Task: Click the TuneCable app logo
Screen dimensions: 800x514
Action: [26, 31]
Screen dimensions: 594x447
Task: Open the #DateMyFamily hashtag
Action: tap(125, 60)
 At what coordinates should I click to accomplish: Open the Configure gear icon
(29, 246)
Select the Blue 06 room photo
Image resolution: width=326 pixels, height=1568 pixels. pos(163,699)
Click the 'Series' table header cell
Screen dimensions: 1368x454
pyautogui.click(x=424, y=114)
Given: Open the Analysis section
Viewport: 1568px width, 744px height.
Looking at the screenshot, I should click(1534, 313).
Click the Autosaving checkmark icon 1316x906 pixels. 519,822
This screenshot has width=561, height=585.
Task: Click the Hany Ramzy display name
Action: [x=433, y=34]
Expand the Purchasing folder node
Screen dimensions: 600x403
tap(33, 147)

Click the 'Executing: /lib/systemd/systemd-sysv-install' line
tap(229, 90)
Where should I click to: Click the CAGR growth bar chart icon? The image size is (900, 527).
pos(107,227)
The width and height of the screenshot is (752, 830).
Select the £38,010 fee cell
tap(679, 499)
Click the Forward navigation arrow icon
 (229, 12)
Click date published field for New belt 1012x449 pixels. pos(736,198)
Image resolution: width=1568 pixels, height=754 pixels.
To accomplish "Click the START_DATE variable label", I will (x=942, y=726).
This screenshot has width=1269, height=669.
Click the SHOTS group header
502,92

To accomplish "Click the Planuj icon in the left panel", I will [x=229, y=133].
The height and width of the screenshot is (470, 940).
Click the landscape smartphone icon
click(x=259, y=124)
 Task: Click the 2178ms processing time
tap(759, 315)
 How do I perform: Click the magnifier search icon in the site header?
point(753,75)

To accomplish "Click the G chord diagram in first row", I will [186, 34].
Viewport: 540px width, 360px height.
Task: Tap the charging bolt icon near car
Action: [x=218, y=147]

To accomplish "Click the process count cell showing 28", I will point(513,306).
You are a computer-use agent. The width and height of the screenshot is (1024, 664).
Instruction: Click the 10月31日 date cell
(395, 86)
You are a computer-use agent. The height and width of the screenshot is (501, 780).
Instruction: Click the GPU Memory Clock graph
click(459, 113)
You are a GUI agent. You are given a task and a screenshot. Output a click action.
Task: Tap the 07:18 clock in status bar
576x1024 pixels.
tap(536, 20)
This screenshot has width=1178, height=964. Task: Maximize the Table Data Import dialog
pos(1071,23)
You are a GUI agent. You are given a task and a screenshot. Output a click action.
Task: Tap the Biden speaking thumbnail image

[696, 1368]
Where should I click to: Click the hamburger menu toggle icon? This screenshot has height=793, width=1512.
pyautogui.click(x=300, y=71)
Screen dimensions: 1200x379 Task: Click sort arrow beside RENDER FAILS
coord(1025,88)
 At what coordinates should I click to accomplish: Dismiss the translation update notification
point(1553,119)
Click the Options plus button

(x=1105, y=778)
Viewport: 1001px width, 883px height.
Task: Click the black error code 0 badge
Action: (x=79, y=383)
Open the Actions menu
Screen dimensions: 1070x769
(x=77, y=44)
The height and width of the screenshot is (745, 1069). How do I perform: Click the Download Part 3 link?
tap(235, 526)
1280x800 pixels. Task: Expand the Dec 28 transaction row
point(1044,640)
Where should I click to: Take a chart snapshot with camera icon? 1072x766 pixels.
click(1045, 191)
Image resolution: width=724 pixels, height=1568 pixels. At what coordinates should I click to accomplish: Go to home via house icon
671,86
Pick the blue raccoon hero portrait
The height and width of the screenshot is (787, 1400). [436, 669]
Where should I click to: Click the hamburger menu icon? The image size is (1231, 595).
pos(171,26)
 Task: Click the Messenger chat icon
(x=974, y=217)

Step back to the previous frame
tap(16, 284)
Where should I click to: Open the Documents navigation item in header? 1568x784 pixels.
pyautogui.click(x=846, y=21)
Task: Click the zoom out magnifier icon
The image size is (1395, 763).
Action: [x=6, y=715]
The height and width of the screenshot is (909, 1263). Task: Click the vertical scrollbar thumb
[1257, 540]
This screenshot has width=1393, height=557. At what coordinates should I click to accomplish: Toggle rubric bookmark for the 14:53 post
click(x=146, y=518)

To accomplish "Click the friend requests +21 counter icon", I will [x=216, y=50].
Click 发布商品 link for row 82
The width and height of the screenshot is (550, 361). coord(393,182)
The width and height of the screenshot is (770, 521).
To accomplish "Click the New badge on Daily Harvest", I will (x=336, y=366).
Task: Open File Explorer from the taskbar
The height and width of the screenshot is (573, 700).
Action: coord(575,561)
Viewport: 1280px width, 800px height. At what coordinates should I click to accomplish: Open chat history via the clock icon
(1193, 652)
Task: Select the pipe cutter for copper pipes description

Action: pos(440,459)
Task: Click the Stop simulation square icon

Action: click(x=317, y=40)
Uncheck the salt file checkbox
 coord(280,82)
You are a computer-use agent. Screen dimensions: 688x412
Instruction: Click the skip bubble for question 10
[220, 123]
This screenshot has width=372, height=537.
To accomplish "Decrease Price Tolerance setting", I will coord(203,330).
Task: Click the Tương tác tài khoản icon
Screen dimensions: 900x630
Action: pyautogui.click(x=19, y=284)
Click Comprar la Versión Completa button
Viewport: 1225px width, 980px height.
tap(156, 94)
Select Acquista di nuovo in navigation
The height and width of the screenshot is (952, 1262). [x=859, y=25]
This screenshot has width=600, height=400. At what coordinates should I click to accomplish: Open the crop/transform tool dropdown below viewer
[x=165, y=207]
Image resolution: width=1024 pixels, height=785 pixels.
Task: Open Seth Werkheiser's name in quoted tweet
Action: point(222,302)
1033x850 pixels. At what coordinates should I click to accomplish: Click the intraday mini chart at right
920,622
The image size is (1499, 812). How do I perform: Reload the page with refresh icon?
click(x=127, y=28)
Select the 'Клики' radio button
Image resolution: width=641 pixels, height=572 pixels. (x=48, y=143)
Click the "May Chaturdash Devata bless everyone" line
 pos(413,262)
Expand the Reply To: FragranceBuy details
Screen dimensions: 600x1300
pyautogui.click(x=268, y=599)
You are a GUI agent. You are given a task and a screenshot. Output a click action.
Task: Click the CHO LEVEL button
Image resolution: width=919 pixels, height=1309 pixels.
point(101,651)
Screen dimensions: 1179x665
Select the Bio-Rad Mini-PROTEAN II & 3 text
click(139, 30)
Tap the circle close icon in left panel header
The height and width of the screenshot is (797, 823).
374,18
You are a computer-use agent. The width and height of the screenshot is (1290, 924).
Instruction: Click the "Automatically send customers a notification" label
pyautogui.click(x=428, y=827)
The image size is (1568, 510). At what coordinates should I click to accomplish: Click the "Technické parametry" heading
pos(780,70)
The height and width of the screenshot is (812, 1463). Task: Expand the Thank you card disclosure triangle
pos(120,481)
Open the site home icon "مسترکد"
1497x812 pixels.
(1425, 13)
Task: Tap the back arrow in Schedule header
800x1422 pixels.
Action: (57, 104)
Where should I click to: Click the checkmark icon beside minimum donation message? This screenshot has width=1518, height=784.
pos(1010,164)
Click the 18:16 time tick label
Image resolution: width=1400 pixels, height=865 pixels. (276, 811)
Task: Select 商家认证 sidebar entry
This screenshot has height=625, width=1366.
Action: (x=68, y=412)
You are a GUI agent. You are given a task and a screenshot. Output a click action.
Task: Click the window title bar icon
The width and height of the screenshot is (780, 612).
◆ ◆ ◆
Instructions to follow –
Find the string "computer" in the entries above. Copy each line where it occurs.

Reply to the task –
You are a computer-use agent. The width and height of the screenshot is (1024, 664).
You are a computer-use agent. The height and width of the screenshot is (501, 780).
You are a computer-use agent. Screen dimensions: 688x412
You are a computer-use agent. The width and height of the screenshot is (1290, 924).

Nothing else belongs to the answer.